An unhealthy food not only welcomes obesity and other related diseases such as diabetes, but also makes the child’s mind dull and increases the anxiety and stress levels. Following are few unhealthy options of food that needs to be limited:

  • Cakes and confectionaries
  • Aerated drinks, artificial juices
  • Pizzas, Burgers loaded with cheese and salts.
  • Solid fats
  • Deep fried snacks.

How To Do:

The real tough task of implementing the above suggestions can be made comparatively easier by following the suggestions mentioned below:

  • Eat together: Make the meal time fixed, as the thought of sitting together creates a comfort zone and children enjoy it.
  • Avoid restaurants: Home cooked simple foods are definitely a healthier option for the family and makes the child to realize the significance of food.
  • Cook together: Involving kids in shopping, packing their lunch, and preparing their meals go a longer way in changing the kids’ conception about food.
  • Teach them: Teach the kids to read the label of the processed foods and explain the bad effects of added salt, sugar, and preservatives.
  • Be creative: Whatever may be the meal, make subtle changes in the design, and shape to attract the kids.    
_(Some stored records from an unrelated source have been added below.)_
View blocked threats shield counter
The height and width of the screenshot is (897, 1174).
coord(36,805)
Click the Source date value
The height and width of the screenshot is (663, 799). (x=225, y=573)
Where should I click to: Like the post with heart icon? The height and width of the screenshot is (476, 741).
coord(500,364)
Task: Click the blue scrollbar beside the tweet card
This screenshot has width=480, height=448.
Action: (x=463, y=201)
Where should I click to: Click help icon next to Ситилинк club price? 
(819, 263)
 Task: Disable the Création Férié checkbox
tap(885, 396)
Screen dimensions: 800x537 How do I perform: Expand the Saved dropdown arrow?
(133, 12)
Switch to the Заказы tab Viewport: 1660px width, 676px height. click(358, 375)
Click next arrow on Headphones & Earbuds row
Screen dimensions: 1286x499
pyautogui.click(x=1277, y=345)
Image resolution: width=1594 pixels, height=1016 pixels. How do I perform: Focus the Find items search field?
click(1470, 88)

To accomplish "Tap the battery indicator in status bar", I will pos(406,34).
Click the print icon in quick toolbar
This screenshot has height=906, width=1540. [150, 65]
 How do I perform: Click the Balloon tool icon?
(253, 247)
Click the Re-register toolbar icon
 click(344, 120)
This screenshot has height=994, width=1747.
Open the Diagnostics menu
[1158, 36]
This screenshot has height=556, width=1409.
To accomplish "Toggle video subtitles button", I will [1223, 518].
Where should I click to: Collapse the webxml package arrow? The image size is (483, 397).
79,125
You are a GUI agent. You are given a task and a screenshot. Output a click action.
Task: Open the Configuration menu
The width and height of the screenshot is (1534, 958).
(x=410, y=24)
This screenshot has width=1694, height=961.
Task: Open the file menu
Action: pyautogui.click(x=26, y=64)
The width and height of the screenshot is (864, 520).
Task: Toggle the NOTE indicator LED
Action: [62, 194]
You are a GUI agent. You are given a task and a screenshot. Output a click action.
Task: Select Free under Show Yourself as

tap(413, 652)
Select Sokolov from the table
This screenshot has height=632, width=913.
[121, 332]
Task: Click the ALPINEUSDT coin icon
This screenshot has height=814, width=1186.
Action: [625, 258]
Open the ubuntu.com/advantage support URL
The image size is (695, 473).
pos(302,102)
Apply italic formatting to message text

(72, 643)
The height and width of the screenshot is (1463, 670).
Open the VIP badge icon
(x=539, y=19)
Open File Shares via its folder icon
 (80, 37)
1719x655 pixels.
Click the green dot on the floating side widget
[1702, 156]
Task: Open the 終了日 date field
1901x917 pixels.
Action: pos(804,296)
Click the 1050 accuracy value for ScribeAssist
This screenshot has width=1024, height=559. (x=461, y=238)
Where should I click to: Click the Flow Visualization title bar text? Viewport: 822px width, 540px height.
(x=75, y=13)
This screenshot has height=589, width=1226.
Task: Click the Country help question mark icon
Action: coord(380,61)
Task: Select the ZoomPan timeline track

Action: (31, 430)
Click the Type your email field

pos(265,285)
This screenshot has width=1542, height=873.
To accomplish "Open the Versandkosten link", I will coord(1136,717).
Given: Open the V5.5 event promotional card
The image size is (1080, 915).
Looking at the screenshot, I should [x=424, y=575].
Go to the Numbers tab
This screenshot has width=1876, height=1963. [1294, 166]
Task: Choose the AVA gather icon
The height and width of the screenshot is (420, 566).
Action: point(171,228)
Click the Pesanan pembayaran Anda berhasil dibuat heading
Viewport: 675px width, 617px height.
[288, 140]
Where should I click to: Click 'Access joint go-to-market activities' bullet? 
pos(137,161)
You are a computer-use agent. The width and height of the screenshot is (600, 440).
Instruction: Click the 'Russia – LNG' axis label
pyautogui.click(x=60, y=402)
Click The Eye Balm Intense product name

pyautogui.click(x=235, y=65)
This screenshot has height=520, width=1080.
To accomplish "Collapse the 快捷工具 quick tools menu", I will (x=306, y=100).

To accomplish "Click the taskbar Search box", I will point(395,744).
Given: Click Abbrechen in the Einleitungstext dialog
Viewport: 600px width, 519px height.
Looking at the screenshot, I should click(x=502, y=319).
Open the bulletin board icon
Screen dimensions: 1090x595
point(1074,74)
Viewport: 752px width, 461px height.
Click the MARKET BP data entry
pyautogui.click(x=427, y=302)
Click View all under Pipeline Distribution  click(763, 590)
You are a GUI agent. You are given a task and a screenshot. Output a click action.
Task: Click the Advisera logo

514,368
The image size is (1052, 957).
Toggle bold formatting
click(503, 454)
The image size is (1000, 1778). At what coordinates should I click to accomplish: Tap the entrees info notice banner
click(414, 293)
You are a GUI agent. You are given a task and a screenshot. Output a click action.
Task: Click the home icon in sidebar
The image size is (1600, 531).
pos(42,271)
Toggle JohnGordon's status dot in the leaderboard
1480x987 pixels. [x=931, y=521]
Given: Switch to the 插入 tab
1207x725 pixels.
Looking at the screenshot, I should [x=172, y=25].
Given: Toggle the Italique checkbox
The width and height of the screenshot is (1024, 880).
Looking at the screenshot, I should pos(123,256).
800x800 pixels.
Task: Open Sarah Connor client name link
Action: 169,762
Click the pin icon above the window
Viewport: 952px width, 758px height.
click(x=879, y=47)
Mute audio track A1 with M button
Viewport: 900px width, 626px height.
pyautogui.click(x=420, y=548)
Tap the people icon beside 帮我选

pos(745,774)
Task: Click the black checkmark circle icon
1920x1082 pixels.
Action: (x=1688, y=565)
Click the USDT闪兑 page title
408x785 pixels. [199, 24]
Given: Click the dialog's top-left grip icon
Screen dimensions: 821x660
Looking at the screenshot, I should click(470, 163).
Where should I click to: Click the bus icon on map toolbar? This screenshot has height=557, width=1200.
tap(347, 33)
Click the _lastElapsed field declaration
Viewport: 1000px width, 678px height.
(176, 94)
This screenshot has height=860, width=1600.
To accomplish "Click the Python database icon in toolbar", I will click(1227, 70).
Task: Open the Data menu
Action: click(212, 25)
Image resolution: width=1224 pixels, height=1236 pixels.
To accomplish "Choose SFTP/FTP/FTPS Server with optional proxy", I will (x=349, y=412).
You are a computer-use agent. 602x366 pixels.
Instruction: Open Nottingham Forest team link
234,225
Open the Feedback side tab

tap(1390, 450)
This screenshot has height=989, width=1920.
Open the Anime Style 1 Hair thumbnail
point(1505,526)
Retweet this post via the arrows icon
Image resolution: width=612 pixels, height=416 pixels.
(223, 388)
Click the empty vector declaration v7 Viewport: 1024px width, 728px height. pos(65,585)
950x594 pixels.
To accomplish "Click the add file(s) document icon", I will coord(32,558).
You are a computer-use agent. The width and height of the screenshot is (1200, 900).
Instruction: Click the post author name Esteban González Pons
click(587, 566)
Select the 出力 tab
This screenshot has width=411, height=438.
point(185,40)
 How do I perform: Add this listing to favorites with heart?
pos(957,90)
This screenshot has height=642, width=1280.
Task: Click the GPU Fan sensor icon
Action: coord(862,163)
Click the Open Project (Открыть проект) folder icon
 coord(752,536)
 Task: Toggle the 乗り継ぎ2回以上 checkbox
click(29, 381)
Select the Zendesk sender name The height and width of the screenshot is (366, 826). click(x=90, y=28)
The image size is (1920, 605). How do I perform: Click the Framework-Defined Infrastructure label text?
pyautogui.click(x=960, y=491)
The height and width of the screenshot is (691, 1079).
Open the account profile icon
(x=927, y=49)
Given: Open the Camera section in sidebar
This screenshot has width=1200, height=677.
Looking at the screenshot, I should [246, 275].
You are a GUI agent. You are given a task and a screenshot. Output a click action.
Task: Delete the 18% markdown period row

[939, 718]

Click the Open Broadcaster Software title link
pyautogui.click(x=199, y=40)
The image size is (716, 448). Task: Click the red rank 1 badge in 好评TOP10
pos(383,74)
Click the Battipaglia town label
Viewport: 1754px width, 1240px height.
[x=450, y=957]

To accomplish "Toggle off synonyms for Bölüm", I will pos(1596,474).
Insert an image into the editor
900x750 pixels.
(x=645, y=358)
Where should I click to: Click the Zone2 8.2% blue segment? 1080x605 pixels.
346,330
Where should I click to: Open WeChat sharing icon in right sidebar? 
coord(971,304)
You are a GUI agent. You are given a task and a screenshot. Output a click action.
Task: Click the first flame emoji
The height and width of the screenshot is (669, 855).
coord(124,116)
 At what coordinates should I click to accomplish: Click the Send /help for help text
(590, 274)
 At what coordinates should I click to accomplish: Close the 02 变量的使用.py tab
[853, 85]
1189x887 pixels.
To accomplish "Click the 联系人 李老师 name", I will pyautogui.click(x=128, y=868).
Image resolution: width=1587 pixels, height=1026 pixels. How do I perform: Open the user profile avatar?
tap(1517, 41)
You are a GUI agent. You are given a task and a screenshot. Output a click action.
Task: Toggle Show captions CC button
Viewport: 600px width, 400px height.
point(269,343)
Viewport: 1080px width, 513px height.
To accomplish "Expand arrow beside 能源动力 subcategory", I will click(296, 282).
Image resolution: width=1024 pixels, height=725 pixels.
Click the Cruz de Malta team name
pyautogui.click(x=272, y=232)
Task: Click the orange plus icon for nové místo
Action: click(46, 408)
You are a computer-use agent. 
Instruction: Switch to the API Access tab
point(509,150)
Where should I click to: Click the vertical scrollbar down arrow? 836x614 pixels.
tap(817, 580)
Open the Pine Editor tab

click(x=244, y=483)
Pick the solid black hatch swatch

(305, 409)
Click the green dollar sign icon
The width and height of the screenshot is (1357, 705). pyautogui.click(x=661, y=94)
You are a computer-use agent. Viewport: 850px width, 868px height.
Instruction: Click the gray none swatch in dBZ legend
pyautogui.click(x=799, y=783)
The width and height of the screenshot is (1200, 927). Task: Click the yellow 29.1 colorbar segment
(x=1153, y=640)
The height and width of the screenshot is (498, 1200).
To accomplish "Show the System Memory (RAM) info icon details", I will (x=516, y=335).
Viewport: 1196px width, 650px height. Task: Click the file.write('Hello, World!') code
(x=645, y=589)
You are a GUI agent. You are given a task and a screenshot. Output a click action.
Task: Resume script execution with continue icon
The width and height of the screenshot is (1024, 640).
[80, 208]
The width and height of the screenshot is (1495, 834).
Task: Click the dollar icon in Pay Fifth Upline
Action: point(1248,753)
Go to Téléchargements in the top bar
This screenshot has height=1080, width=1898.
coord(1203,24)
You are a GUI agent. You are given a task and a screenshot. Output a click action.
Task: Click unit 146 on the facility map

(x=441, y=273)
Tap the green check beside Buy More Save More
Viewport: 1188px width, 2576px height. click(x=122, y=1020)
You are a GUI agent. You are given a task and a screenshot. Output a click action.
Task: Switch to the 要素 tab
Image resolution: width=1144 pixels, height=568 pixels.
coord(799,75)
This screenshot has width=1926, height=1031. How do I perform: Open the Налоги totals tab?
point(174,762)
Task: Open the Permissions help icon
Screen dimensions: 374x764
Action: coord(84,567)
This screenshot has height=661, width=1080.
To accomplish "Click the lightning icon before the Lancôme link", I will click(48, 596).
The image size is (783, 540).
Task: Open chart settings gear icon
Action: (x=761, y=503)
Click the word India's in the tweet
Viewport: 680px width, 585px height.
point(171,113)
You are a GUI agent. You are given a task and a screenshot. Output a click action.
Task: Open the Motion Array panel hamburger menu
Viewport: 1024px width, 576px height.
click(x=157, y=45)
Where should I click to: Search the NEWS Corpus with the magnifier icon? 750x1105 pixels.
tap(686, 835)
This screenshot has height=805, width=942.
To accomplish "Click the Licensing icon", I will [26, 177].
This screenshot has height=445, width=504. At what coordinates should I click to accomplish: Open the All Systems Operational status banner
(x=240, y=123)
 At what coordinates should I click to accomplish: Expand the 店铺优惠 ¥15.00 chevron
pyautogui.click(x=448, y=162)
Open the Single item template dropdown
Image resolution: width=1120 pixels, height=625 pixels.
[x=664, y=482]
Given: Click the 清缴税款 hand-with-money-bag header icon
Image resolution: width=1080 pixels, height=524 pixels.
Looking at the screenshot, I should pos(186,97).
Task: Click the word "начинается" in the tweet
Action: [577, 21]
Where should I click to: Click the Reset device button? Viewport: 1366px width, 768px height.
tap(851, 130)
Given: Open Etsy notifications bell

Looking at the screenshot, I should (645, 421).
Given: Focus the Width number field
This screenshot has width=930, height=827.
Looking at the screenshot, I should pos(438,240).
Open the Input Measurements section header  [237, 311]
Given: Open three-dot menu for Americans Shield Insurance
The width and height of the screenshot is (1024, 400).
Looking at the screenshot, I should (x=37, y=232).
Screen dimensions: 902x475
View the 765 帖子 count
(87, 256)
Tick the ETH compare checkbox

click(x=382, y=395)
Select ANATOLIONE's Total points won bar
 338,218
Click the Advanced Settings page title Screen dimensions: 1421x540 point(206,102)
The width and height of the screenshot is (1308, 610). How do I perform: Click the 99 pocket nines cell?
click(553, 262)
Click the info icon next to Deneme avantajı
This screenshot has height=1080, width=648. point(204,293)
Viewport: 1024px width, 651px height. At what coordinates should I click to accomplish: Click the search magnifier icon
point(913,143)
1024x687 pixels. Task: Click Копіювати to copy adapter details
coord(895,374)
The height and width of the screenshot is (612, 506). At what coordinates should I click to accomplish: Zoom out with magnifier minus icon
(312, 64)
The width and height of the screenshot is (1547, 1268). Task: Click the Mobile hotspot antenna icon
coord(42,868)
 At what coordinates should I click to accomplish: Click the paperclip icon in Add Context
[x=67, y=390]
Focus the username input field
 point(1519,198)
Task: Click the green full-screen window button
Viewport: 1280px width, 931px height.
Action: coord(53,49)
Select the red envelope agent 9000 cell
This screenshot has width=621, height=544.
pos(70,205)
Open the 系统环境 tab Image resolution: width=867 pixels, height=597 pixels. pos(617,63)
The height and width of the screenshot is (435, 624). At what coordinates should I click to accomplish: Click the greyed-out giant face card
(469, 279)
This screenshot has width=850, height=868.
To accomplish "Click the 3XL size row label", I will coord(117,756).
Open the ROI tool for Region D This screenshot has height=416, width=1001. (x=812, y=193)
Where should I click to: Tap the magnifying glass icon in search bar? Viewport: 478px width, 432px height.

Kids prefer the food that is tastier; so make the home cooked nutritious food tastier. It is very difficult to attract a kid with handful of walnuts than with a pack of salted wafers. But the walnuts as part of toping of smoothies will definitely bring smile across the kids face. Completely stopping the tasty but unhealthy food to the children will increase the craving and the art is to restrict them slowly.